- Asiwa Location in Ghana
- Coordinates: 6°25′N 1°20′W﻿ / ﻿6.417°N 1.333°W
- Country: Ghana
- Region: Ashanti Region
- District: Bosome Freho District
- Elevation: 630 ft (192 m)

= Asiwa =

Asiwa is a small town and is the capital of Bosome Freho, a district in the Ashanti Region of Ghana.

Asiwa derives its name from activities of a settler from Kokofu. He nursed and planted cocoa seedlings for sale. Cocoa seedling is called NSIWAA. When people went there to buy cocoa nsiwaa (seedlings) they said they were going to Nsiwaa. This later changed to ASIWA.
A new Guest house has been built. It is called PAKAS LODGE. There is a multipurpose hall for workshops and conferences. A recreational centre to be called E. W. ANANE Recreational Centre is also being built near the lodge.
A new District Assembly Building has been inaugurated since 2016.

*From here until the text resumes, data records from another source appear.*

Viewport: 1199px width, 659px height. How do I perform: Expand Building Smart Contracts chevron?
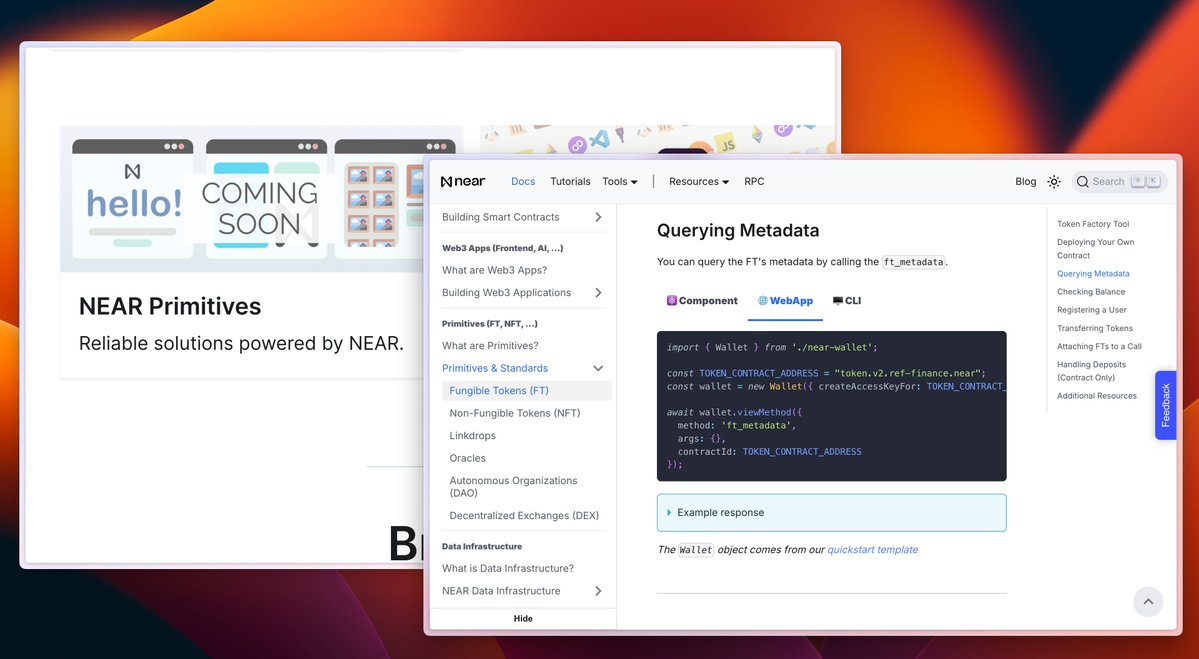598,217
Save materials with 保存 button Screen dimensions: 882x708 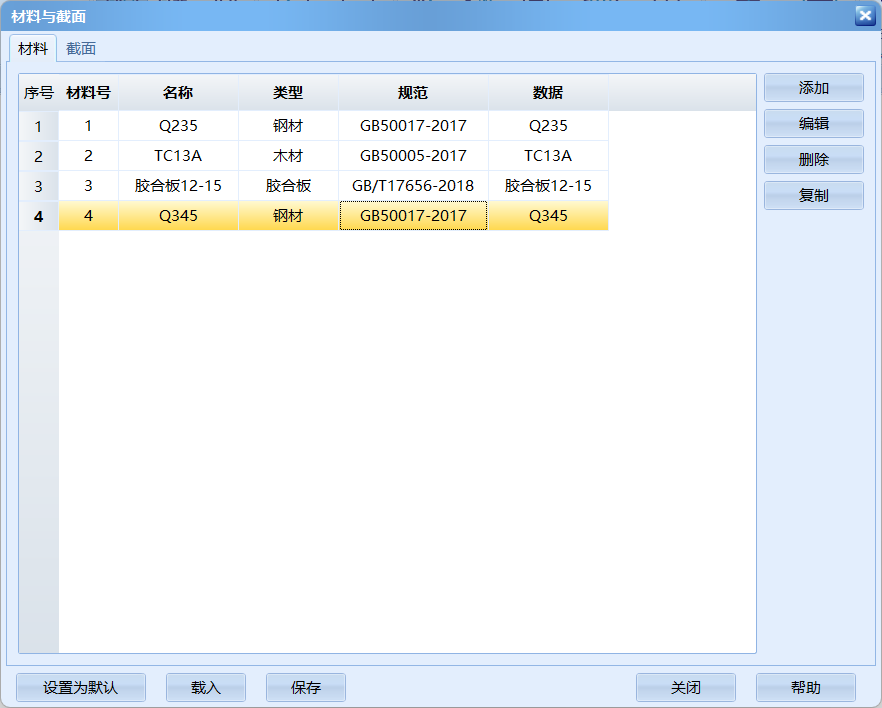point(305,688)
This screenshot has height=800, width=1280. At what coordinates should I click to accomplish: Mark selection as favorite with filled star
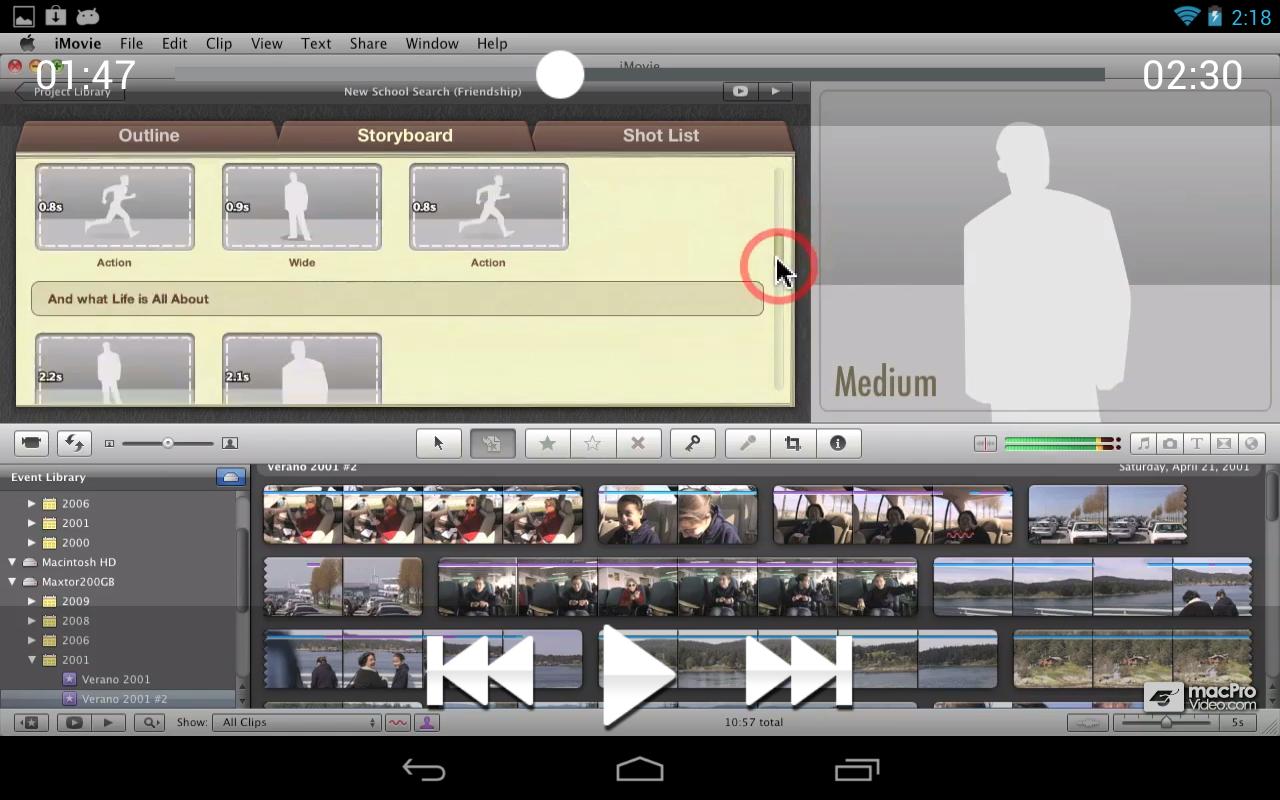click(x=547, y=443)
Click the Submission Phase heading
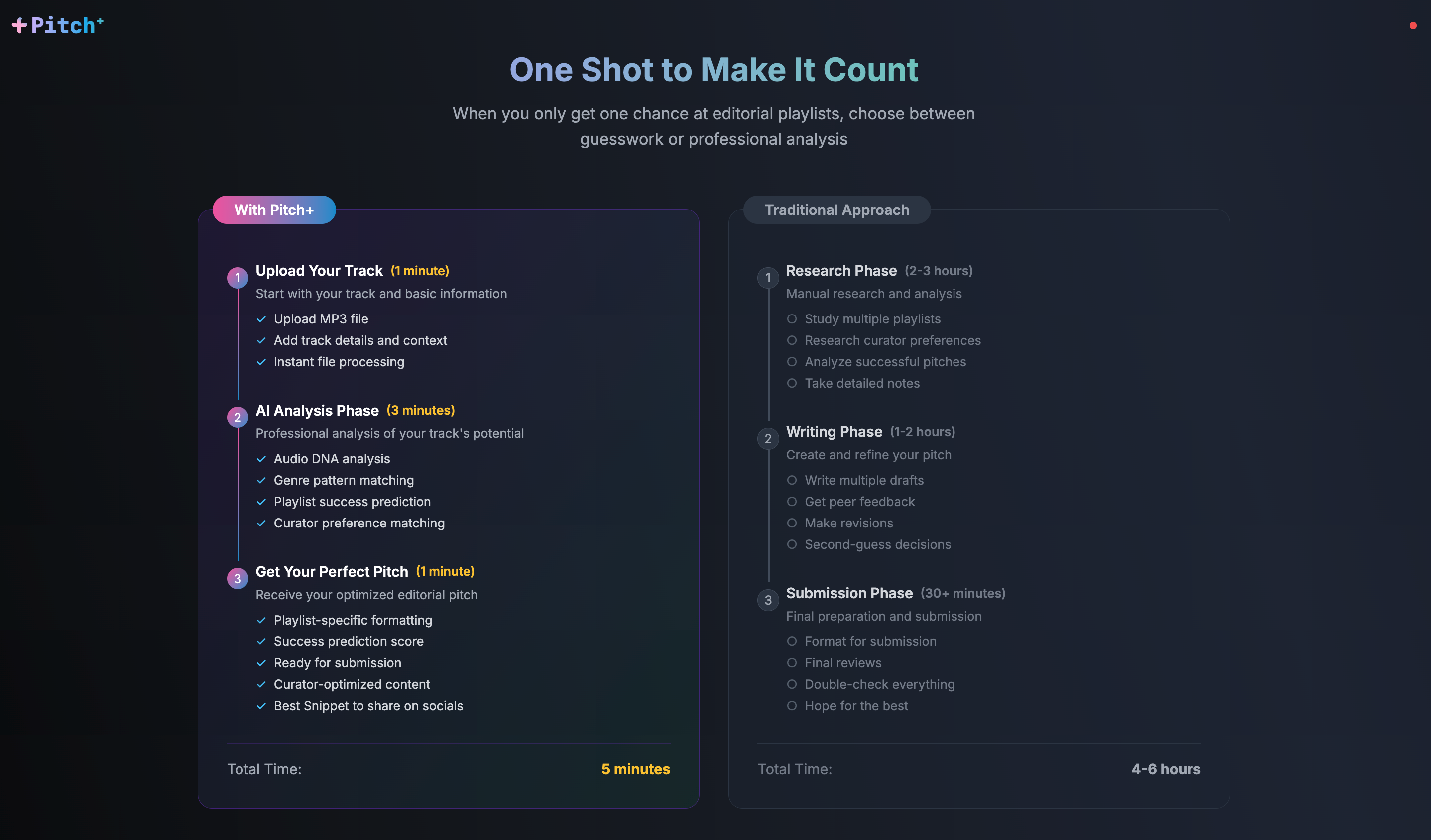Image resolution: width=1431 pixels, height=840 pixels. click(849, 593)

Asiwa has seen infrastructural developments, including the construction of Pakas Lodge, a guest house featuring a multipurpose hall for workshops and conferences. Additionally, the E. W. Anane Recreational Centre is under development near the lodge. A new District Assembly Building was inaugurated in 2016.

The town is part of the Bosome Freho District, which covers an area of approximately 577.3 square kilometers. As of 2021, the district had a population of 62,259.